La presencia femenina, desde otro punto de vista, está también en el video Cuidados.
Es una colaboración con X Arriaga Cuéllar, un artista y curador de Honduras, y es también un homenaje a mi hermana, que por más de veinte años ha trabajado como caregiver o home atender (personas que se dedican al cuidado de pacientes mayores, en hospitales, pero que también hacen cuidado a domicilio). Buena parte de la población de mujeres hondureñas que emigra a Estados Unidos se dedica a esta labor de cuidado. Trabajamos también con mujeres migrantes hondureñas que viven en Nueva York y las invitamos a realizar una serie de acciones vinculadas a los cuidados de estas personas, pero desde una dimensión más lúdica, porque el proyecto tiene que ver con la pregunta de si estas personas están cuidando de otras personas, ¿quién cuida de ellas?

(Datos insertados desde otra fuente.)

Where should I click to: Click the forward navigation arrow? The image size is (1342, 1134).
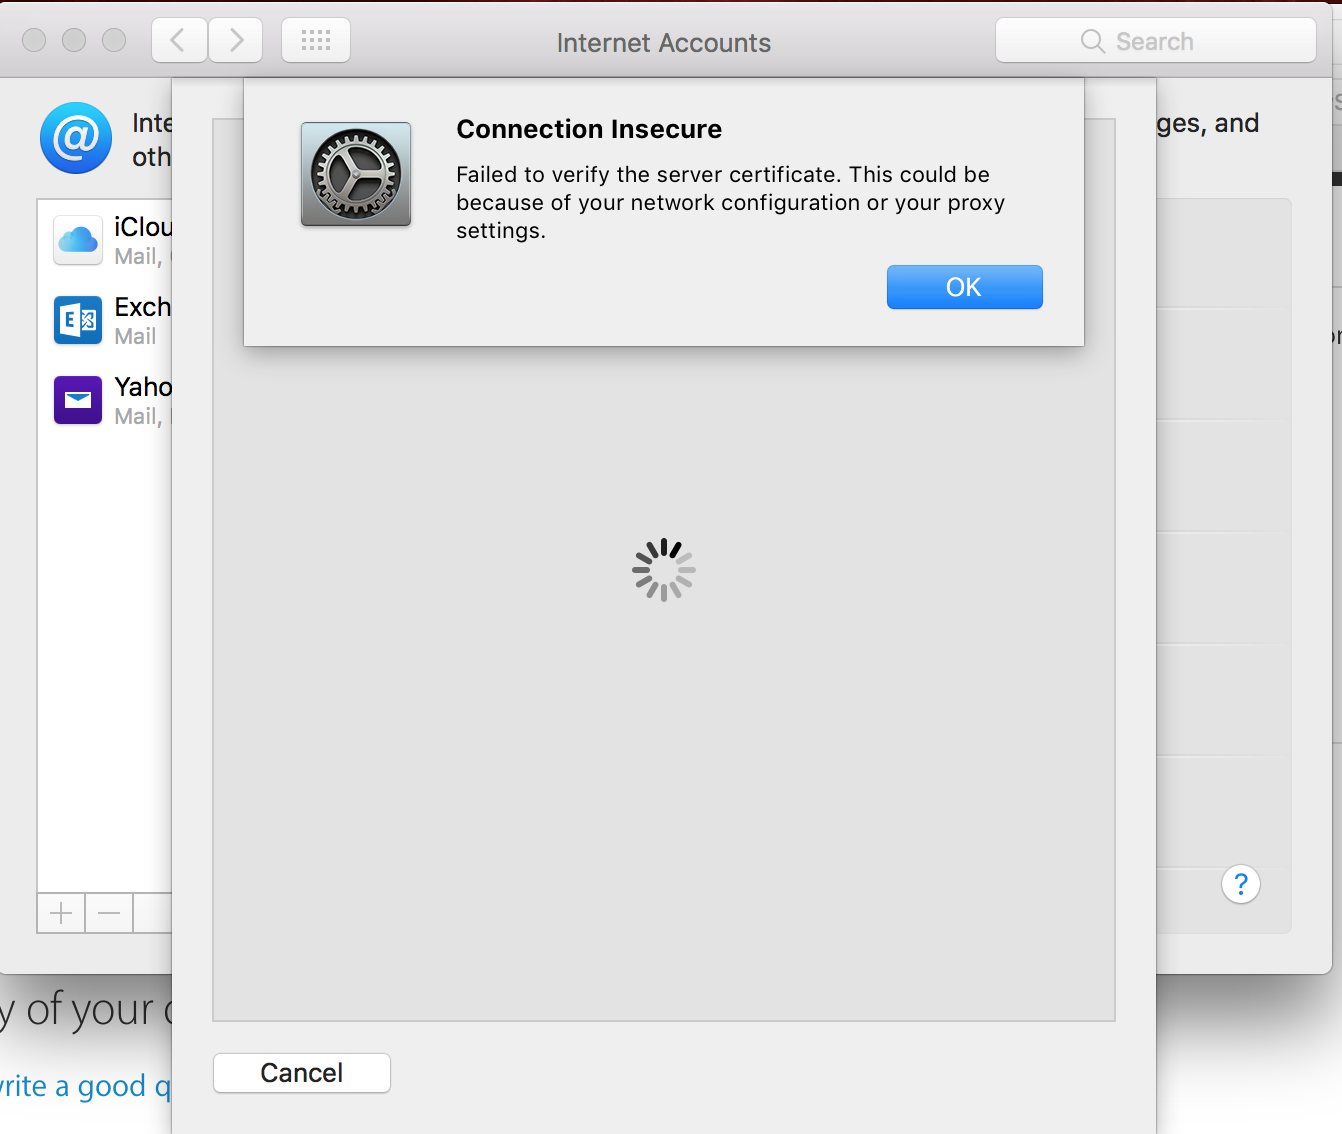pyautogui.click(x=235, y=40)
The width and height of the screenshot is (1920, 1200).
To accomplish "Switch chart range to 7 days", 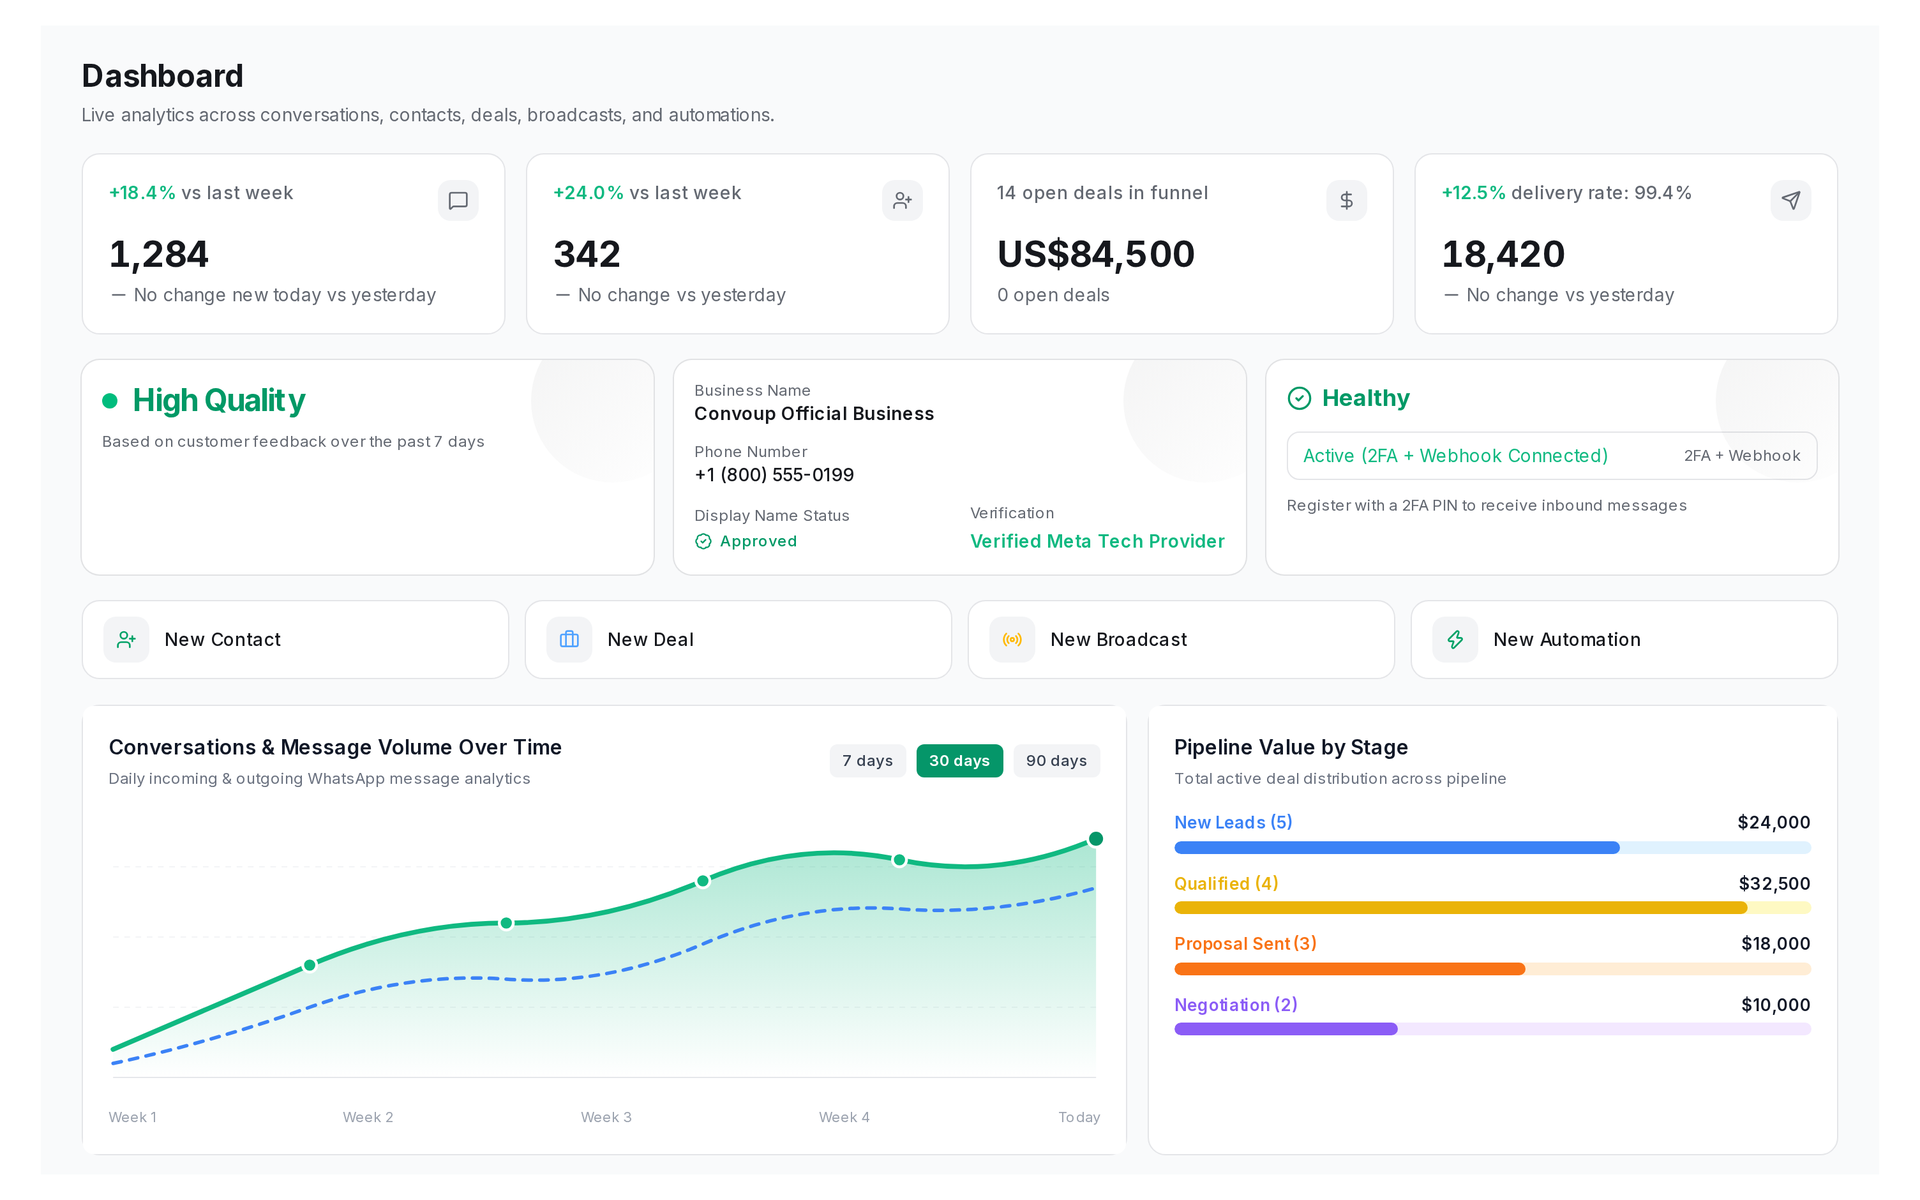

¿Qué reflexión resulta de estos trabajos a lo largo de más de veinte años de investigaciones y propuestas artísticas?
De alguna manera es algo que me reconforta, es tener la oportunidad de acompañar estos procesos, de ser parte de una dimensión artística que al fin de cuentas es lo que puedo compartir en esos contextos y en esas realidades. Me siento muy afortunado porque voy encontrando gente con la cual se aprende muchísimo de esa realidad y de las complejidades, pero también hace que aflore lo mejor de la humanidad. A pesar de que son contextos muy duros, nunca deja de impresionarme cómo la gente hace espacio para reír, para compartir, para cuidar a los demás: es un regalo de la vida. Mi trabajo me ha permitido entrar en contacto con realidades de las que podría pensar que son los seres más miserables del mundo, pero son personas que tienen sentido del humor que en medio del dolor pueden apreciar la belleza.